How can insurance companies profit based on quality cost-effective care?
The best way for an insurance carrier to improve its process would be if they can make changes that allow them to grab significantly more market share from their competitors. Then their ability to earn a profit from operating in a more effective way for customers would actually enable them to be far more competitive. This would be a lot easier for a new entrant in the market who is starting from zero. If you're at a large insurance carrier and you're protecting a significant amount of revenue built up over the last 40 years, it's much more difficult to make those changes and feel confident in presenting changes to shareholders.
How can insurers be pushed to make changes that promise a competitive advantage?

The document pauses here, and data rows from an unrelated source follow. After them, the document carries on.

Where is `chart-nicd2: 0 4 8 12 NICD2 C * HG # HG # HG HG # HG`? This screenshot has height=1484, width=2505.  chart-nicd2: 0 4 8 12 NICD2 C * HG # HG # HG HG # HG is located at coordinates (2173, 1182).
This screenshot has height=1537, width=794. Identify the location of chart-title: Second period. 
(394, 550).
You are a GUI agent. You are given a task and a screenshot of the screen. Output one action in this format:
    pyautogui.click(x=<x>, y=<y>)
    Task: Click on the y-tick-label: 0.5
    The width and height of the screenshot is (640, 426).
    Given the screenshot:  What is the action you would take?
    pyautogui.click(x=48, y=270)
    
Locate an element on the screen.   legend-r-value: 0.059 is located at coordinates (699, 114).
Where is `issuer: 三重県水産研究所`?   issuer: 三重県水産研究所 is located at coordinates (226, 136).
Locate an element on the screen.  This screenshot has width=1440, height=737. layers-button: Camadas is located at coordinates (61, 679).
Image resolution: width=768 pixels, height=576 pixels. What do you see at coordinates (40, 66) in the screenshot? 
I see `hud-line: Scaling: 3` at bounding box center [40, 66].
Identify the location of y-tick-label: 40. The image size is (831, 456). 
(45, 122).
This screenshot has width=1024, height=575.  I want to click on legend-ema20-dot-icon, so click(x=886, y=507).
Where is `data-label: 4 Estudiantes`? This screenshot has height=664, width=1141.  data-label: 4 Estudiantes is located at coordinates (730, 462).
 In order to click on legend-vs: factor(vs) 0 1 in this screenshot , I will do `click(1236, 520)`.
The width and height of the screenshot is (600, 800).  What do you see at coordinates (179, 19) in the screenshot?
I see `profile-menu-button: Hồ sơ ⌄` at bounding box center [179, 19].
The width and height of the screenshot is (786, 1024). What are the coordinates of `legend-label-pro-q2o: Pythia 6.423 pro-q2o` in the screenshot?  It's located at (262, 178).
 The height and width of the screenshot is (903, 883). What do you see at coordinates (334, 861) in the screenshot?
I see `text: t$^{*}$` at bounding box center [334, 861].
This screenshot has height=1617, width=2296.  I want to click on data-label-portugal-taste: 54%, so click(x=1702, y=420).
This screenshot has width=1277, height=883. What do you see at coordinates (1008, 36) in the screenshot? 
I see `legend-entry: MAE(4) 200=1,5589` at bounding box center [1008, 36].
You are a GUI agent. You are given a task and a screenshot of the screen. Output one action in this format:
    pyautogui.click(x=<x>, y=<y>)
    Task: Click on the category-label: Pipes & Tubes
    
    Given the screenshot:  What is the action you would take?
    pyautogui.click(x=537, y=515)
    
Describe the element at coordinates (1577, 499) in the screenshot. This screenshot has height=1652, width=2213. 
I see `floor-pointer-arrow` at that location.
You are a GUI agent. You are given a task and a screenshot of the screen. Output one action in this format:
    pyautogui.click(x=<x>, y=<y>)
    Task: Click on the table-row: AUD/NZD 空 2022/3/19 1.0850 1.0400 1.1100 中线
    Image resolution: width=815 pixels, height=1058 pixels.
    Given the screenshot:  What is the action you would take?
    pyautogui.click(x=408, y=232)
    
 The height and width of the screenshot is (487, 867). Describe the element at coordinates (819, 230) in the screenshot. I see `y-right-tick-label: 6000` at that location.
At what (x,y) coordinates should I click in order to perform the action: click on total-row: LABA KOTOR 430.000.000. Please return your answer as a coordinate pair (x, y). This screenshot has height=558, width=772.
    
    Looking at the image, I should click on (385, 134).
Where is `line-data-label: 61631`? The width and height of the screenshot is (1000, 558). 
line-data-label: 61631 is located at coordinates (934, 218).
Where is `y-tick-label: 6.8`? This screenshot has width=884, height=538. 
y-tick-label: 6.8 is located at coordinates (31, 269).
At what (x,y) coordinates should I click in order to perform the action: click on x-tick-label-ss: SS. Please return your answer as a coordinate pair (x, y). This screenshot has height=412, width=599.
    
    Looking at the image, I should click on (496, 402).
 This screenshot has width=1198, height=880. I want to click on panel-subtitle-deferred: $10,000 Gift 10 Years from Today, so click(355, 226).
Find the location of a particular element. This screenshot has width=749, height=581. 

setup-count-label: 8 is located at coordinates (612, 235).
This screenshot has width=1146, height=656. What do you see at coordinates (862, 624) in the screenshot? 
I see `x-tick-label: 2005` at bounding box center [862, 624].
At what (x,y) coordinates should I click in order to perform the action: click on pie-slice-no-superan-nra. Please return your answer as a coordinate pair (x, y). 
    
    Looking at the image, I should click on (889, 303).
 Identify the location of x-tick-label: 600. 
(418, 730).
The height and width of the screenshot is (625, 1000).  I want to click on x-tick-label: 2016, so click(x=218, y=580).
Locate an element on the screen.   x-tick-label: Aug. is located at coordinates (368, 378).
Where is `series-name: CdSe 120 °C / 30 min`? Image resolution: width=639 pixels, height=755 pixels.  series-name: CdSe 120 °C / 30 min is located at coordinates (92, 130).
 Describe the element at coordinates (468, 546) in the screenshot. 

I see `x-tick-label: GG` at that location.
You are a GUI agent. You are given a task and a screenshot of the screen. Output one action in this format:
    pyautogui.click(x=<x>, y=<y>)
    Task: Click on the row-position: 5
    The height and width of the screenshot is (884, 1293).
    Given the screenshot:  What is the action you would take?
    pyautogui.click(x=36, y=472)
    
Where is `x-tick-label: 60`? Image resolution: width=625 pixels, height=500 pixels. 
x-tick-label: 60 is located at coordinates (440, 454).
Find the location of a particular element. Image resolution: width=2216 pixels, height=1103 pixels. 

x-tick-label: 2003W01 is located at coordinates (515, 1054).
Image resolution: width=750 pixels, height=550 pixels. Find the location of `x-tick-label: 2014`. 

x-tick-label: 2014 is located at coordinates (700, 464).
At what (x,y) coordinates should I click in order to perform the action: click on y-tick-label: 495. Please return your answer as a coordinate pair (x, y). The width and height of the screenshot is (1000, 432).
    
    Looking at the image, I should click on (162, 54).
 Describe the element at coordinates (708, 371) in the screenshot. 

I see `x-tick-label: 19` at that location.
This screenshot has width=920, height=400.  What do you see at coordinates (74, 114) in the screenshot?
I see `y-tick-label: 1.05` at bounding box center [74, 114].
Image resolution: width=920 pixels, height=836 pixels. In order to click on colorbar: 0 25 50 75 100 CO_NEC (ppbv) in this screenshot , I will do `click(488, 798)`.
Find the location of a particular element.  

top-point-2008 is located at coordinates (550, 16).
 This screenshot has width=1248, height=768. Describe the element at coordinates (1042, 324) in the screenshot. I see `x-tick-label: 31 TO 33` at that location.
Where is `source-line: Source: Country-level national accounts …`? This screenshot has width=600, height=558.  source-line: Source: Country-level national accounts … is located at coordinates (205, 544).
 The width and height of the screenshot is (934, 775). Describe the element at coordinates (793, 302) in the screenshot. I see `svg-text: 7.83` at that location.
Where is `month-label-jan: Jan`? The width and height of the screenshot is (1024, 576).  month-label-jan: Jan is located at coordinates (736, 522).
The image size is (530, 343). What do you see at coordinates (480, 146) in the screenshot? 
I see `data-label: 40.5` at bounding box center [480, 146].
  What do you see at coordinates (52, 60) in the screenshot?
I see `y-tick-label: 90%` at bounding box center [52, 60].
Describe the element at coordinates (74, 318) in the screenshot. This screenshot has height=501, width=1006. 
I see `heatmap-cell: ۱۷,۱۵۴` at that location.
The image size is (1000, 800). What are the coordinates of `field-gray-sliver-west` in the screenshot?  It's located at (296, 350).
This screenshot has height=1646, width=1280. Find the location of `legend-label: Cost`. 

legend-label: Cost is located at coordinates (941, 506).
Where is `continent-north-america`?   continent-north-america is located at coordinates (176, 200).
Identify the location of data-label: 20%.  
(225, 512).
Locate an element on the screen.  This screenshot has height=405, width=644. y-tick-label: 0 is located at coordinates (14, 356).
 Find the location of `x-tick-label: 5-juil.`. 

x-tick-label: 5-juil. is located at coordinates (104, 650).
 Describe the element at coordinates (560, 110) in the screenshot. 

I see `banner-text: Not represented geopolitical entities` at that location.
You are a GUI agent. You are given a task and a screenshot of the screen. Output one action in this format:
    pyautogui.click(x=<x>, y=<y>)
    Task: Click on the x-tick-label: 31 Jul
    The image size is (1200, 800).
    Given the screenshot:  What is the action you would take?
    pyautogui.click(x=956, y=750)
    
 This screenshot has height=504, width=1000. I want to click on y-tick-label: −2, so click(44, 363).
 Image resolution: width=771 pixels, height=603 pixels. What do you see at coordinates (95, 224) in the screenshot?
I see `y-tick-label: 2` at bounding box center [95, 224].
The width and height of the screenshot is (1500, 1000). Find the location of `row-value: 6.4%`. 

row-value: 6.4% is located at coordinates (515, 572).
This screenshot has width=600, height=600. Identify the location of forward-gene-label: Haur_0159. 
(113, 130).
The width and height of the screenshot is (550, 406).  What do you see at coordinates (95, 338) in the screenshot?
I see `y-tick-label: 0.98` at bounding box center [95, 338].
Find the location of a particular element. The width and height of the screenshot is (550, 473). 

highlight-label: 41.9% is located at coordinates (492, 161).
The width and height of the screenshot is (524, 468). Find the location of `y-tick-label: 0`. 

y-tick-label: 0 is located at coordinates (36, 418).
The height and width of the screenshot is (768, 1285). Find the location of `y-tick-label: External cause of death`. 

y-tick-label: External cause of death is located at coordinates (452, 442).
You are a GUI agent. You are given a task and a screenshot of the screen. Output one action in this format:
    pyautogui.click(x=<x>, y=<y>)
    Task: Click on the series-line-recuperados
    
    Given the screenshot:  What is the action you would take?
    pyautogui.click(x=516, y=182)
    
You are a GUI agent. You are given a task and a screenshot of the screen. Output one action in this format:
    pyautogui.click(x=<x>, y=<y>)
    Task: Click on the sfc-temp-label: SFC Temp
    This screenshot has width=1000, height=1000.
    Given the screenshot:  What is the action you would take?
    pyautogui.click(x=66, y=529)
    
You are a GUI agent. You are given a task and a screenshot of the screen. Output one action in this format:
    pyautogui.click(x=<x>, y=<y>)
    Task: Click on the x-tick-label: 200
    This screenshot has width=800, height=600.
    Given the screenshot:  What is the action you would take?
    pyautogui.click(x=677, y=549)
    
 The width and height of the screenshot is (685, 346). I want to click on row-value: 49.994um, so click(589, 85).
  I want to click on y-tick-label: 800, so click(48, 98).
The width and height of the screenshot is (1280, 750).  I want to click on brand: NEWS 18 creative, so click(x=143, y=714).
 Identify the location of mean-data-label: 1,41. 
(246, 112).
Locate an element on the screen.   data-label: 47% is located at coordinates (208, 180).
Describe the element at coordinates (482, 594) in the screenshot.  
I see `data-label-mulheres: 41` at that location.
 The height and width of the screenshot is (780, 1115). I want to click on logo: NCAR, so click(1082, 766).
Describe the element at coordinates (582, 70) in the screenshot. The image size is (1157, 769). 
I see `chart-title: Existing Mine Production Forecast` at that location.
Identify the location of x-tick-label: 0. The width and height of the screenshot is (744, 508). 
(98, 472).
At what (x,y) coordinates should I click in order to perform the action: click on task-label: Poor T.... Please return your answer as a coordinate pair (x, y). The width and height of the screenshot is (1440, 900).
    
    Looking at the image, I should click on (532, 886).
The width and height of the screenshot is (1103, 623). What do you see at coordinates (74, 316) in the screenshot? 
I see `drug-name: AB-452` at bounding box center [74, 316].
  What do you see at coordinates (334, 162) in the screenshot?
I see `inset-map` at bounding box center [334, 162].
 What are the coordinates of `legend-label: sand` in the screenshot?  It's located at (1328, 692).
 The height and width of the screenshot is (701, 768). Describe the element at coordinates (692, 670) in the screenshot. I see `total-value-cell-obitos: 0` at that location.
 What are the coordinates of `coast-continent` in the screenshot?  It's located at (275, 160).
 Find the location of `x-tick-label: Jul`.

The answer lies with employers. Employers insure close to 116 million people — if employers become part of the solution and start demanding better from the healthcare system, insurance carriers and providers, that's going to really help move the needle. Because if insurance brokers, consultants and companies all find that the pain of doing business the same way is greater than the pain of charting a new path forward, then that is going to be how we can make a change. Employers can create that pressure.
Employers have to demand a 100% transparency from insurance carriers. They have to demand access to the carrier’s data at a granular level. They have to demand that insurance carriers are going to deliver healthcare through value-based contracts, not volume-based contracts.
When you think about today, we're in this period of the great resignation where employers are laser-focused on retaining and rewarding top talent. They're fearful, and rightfully so, of doing anything that might undermine their objectives. When employers start thinking about healthcare as an essential tool to attract, retain and engage employees, then we're going to see changes in the healthcare system that will be sustainable and long-lasting.